Dans une cour familiale transformée en salle d’entraînement, les barres s’entrechoquent, les disques vibrent et la détermination se forge à chaque répétition. À seulement 18 ans, Madeleine Matam impressionne déjà l’haltérophilie africaine par son mental, sa discipline et son ambition démesurée : devenir championne olympique. Vice-championne d’Afrique junior dans la catégorie des moins de 63 kg, la jeune Camerounaise ne cache plus ses objectifs.

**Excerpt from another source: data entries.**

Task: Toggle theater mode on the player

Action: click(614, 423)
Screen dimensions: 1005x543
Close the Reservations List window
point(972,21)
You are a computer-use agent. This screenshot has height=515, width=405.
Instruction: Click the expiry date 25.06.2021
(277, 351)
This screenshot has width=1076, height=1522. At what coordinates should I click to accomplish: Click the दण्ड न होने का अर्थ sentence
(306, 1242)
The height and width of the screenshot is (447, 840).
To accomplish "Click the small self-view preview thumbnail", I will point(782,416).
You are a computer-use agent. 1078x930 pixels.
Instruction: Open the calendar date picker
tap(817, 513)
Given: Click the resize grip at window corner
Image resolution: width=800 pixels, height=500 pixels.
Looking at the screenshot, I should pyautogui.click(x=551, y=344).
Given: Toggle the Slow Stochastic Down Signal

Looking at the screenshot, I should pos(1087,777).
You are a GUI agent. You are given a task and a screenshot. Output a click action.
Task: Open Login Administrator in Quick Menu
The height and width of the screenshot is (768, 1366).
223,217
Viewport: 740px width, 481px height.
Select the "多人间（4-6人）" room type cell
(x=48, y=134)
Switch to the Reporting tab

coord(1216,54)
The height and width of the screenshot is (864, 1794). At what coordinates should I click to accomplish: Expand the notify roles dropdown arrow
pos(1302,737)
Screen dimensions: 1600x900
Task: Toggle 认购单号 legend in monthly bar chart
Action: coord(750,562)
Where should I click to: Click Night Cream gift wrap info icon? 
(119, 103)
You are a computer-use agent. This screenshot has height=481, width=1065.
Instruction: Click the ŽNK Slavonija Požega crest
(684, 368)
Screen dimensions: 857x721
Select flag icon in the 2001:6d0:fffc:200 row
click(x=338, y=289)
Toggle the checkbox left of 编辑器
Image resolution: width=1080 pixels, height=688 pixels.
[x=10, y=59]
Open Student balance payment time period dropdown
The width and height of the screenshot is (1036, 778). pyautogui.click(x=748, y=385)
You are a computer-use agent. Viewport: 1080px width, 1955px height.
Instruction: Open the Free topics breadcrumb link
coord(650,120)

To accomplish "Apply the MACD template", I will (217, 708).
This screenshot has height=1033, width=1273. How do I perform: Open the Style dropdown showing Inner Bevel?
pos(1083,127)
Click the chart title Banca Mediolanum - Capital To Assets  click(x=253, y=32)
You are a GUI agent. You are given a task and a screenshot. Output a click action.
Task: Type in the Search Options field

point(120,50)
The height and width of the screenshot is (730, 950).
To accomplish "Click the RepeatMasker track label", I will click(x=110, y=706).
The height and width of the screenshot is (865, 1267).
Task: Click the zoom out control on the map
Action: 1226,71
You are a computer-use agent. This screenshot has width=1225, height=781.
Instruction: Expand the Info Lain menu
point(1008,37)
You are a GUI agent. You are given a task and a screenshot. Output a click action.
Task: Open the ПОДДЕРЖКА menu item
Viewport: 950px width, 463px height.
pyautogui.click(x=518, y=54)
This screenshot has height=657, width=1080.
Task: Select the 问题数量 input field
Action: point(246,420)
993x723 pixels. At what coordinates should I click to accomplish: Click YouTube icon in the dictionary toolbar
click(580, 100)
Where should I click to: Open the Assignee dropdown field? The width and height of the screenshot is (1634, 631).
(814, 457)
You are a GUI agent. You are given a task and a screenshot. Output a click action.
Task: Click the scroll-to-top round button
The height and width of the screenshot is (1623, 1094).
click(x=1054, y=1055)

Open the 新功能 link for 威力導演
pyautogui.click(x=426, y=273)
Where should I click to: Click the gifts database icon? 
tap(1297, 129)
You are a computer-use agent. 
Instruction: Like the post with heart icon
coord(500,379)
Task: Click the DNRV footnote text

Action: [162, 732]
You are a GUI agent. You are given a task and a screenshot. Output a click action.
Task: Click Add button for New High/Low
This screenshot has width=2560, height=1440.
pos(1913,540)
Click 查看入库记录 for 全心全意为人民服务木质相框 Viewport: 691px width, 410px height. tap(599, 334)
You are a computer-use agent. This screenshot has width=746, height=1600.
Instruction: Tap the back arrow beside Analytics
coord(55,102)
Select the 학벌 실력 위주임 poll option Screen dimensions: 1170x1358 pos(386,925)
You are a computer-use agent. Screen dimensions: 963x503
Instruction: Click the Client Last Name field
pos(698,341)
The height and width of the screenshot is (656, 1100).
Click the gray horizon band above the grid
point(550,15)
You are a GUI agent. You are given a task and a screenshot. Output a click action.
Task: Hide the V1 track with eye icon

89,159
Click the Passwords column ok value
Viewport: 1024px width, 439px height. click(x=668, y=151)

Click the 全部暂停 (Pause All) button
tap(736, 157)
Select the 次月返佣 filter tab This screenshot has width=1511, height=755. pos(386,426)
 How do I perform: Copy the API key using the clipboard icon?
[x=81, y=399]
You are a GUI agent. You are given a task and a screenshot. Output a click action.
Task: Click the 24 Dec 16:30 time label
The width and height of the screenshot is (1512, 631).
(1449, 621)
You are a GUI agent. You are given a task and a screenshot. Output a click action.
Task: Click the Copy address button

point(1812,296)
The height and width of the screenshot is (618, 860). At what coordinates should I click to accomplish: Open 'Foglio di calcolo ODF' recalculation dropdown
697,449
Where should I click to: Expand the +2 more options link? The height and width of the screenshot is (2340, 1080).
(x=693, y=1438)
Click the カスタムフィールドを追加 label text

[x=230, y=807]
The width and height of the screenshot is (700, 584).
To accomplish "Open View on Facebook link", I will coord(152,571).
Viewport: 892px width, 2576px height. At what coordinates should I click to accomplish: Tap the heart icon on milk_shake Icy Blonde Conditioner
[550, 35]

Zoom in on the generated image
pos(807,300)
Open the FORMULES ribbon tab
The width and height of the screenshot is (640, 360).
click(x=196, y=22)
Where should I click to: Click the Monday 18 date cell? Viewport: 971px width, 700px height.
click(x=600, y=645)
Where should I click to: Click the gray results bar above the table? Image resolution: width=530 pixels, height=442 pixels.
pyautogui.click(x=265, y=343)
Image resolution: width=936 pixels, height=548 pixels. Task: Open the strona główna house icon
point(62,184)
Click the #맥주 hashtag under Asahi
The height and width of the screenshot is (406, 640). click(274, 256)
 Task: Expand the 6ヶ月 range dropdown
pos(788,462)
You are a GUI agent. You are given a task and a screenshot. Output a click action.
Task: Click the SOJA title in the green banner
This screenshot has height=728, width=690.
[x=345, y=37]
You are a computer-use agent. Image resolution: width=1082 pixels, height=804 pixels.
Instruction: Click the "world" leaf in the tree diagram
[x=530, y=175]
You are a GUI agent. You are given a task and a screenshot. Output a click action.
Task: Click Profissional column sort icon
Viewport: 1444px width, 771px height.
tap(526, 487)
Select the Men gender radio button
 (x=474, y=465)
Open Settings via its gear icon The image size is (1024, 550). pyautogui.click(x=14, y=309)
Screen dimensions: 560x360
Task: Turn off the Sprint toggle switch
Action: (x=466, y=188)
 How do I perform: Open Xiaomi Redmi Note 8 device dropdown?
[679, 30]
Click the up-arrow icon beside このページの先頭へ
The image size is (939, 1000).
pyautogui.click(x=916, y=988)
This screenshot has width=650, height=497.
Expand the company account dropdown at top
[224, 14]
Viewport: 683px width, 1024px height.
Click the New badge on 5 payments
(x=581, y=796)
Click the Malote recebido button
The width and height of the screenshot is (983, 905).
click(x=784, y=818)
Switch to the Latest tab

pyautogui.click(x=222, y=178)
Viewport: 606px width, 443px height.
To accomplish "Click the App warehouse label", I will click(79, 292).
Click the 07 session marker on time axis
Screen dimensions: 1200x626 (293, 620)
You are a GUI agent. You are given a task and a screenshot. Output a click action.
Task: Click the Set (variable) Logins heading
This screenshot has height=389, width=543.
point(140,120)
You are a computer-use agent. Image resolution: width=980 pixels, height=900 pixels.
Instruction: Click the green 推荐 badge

Entre les études, les sacrifices personnels et les entraînements intensifs dirigés par son père, elle construit patiemment un rêve qui porte un nom : les Jeux olympiques de 2028.
« Quand j’arrive là, je rugis »
Derrière son sourire discret se cache une compétitrice féroce. Madeleine se souvient encore de sa première grande compétition internationale à Casablanca, au Maroc. Une expérience marquante, entre frustration et révélation. « J’étais démoralisée, déstabilisée à cause de mon poids de corps. J’avais extrêmement pleuré malgré que j’étais sortie vice-championne d’Afrique. »

Pour ne rien rater sur l’actualité people abonnez-vous à notre chaîne whatsapp
Cette déception est devenue un moteur. Depuis, chaque séance d’entraînement est vécue comme un combat contre ses propres limites. Son objectif désormais : battre le record de sa catégorie. « Je vois ce que mes concurrents font à l’échelle mondiale. Quand j’arrive là, je rugis… parce que si tu ne crois pas en toi-même, tu ne vas pas appliquer la technique que le coach t’a transmise. » Une phrase qui résume parfaitement l’état d’esprit de cette jeune athlète, convaincue que la force mentale est aussi importante que la puissance physique.
Entre cahiers et haltères : une discipline de fer
Le jour, Madeleine est une élève comme les autres. Mais une fois les cours terminés, commence une autre vie : celle d’une sportive de haut niveau qui jongle entre fatigue, devoirs et entraînements. « Le sommeil, c’est mon premier sacrifice. Je m’entraîne jusqu’à 21h, puis je peux étudier jusqu’à 2h du matin. » À l’école, peu imaginent qu’elle soulève des charges impressionnantes après les cours. Pourtant, derrière cette routine épuisante, la jeune haltérophile poursuit un seul objectif : représenter dignement le Cameroun sur la scène mondiale.
Une championne face aux préjugés
Pratiquer l’haltérophilie en étant une jeune fille continue de susciter des remarques et des clichés. Madeleine en a pleinement conscience. « Il y a toujours des préjugés. On entend souvent : “Il ne faut pas taper sur ton mari”, des trucs du genre. » Mais loin de se laisser atteindre, elle transforme ces critiques en motivation. Dans son entourage scolaire, plusieurs camarades voient en elle un modèle de persévérance.
« Ça m’inspire à travailler aussi », confie l’un de ses proches.

L’héritage des Matam : une affaire de famille
Chez les Matam, l’haltérophilie est presque une tradition familiale. Son père, ancien pratiquant devenu entraîneur, suit aujourd’hui chacun de ses mouvements avec exigence et fierté. Son oncle fut également champion du Cameroun. « Si elle croit en elle-même, c’est fini. Elle sera championne du monde. Pourquoi pas championne olympique ? » Des mots forts qui traduisent toute l’ambition d’une famille entièrement tournée vers la réussite de la jeune athlète.
Une ascension fulgurante depuis l’adolescence
Bien avant ses 18 ans, Madeleine faisait déjà parler d’elle. À 16 ans, elle affichait clairement ses ambitions olympiques après son sacre à la Krystal Cup organisée par la Ligue régionale du Centre. À cette époque déjà, elle promettait : « Je veux être championne olympique aux prochains Jeux. » Son palmarès s’est construit très tôt : victoires à la Coupe du Cameroun, domination aux Jeux FENASCO, succès aux Dixiades de Garoua et performances remarquées lors des compétitions africaines. Au championnat d’Afrique jeunes juniors au Maroc, elle décroche plusieurs médailles avant d’exploser définitivement en Égypte en 2023 avec une impressionnante récolte de six médailles d’or et une d’argent.
Los Angeles 2028 dans le viseur
Aujourd’hui, la jeune prodige camerounaise avance avec une idée fixe : participer aux Jeux olympiques de 2028, où elle espère écrire l’une des plus belles pages de l’haltérophilie camerounaise. Dans sa cour d’entraînement, chaque barre soulevée ressemble déjà à une promesse. Celle d’une jeune fille qui refuse les limites et qui rêve, un jour, de faire résonner l’hymne camerounais sur le toit du monde.